Instruction: Rewrite the data from the line with "Tap the clock icon next to the time" to the line with "[x=122, y=299]", replacing "icon" with "symbol" and leaving everything else the same.

┌──

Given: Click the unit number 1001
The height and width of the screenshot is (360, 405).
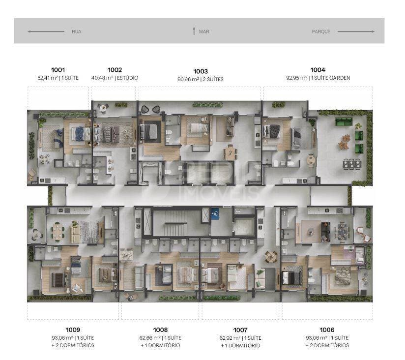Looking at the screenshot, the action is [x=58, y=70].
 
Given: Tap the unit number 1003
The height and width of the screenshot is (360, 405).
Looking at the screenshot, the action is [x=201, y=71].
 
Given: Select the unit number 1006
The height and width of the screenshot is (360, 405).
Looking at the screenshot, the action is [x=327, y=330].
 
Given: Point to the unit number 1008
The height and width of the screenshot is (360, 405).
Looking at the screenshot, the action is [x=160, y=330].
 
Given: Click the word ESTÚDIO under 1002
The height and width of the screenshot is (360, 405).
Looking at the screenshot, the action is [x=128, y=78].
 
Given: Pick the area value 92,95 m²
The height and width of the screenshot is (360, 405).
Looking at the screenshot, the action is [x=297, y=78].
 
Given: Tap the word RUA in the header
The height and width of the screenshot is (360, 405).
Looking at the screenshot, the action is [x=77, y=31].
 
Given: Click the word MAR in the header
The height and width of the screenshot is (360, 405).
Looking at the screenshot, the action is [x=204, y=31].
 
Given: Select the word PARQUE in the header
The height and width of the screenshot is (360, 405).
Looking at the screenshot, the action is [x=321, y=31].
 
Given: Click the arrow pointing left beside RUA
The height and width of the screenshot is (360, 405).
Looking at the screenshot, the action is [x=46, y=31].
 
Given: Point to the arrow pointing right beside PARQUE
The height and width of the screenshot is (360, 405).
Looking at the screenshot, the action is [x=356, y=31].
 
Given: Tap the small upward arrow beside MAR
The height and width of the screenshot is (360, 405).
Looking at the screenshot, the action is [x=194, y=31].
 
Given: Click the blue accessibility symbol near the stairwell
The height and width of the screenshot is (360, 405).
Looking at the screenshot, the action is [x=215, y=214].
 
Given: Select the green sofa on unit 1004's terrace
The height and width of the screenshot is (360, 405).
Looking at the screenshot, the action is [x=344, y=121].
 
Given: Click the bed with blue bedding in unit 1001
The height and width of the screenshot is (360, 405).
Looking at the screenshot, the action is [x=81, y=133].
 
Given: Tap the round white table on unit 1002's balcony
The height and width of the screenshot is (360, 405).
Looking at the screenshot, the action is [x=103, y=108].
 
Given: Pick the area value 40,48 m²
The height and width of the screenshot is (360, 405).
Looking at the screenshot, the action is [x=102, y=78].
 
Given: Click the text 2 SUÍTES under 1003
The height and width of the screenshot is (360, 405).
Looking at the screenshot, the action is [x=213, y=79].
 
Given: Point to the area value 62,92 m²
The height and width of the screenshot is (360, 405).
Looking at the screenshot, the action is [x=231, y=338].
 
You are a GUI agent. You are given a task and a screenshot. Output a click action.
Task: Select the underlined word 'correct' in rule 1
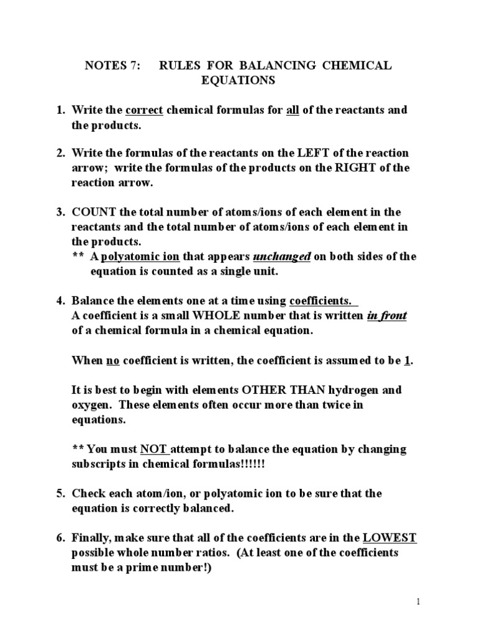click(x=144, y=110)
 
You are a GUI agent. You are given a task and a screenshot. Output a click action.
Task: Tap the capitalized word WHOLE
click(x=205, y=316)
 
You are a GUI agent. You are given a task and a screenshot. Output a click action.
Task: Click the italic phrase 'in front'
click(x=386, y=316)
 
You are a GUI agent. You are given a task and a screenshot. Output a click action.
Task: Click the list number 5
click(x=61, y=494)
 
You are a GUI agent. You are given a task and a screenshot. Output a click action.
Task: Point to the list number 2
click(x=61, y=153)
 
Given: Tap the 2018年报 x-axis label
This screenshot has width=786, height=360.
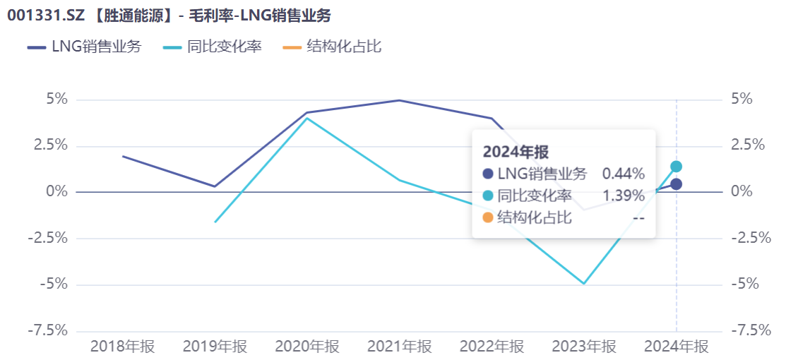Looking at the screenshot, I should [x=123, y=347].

└──
┌──

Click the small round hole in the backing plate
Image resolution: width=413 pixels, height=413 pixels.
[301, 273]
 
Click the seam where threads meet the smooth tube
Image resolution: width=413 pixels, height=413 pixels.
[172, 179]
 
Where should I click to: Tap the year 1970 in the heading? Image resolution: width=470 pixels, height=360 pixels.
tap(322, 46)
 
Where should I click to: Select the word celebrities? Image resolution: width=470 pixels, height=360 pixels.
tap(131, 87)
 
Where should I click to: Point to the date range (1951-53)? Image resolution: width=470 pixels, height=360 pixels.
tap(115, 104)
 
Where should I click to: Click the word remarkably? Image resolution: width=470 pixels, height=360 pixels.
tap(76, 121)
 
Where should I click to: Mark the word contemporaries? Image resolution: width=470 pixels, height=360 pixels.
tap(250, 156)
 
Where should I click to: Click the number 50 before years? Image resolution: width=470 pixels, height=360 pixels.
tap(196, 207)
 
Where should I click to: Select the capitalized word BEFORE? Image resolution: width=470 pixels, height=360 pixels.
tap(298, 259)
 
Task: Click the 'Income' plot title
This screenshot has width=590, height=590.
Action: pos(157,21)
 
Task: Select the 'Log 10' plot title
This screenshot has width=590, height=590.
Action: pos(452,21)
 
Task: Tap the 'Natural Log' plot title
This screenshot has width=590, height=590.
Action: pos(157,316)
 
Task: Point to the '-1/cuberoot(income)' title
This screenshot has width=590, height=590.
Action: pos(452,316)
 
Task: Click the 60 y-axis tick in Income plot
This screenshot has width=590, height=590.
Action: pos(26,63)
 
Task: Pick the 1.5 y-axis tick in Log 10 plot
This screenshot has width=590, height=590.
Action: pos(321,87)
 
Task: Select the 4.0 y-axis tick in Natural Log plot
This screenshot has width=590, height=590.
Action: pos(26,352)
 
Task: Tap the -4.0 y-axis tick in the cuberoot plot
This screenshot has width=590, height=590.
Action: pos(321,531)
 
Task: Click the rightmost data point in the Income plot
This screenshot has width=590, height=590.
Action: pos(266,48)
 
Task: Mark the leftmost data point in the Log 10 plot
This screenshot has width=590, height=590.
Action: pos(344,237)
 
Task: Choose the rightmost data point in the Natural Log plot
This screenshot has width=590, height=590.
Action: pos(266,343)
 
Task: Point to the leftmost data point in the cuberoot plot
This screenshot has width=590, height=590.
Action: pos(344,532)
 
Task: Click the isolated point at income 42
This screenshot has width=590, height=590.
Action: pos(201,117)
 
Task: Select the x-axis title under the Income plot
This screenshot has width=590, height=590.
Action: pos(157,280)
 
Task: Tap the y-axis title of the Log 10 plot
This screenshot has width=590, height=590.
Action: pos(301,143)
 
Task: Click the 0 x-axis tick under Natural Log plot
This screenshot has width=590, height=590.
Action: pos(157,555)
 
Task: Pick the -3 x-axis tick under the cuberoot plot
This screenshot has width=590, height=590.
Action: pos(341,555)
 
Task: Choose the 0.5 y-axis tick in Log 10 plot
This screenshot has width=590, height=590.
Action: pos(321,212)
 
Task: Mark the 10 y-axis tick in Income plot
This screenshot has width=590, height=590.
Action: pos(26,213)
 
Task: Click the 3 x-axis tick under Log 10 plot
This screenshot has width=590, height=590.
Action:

└──
┌──

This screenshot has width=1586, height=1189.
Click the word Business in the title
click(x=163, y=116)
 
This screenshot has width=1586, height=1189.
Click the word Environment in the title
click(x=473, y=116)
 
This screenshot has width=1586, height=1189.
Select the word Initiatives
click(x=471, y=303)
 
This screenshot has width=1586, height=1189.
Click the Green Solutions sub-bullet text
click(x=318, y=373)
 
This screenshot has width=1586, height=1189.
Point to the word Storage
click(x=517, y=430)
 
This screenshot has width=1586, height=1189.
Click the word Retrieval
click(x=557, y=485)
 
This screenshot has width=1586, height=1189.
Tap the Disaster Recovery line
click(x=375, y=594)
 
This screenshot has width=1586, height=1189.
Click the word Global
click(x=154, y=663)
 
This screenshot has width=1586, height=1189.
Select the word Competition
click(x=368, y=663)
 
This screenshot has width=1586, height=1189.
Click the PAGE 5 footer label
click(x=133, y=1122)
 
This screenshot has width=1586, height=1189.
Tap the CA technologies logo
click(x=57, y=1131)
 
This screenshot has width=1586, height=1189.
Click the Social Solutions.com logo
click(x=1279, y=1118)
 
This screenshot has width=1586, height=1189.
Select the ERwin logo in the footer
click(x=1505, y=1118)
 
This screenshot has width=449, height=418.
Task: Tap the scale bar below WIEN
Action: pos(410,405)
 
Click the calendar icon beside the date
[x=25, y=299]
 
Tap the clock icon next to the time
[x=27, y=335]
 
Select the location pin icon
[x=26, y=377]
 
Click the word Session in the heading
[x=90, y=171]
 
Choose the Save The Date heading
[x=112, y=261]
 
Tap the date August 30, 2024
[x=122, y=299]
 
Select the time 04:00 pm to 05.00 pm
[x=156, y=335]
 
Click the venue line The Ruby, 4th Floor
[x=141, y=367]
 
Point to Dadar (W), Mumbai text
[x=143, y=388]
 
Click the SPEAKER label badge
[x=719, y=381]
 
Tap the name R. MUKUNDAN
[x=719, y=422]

└──

Problem solution:
Tap the clock symbol next to the time
[x=27, y=335]
 
Select the location pin symbol
[x=26, y=377]
 
Click the word Session in the heading
[x=90, y=171]
 
Choose the Save The Date heading
[x=112, y=261]
 
Tap the date August 30, 2024
[x=122, y=299]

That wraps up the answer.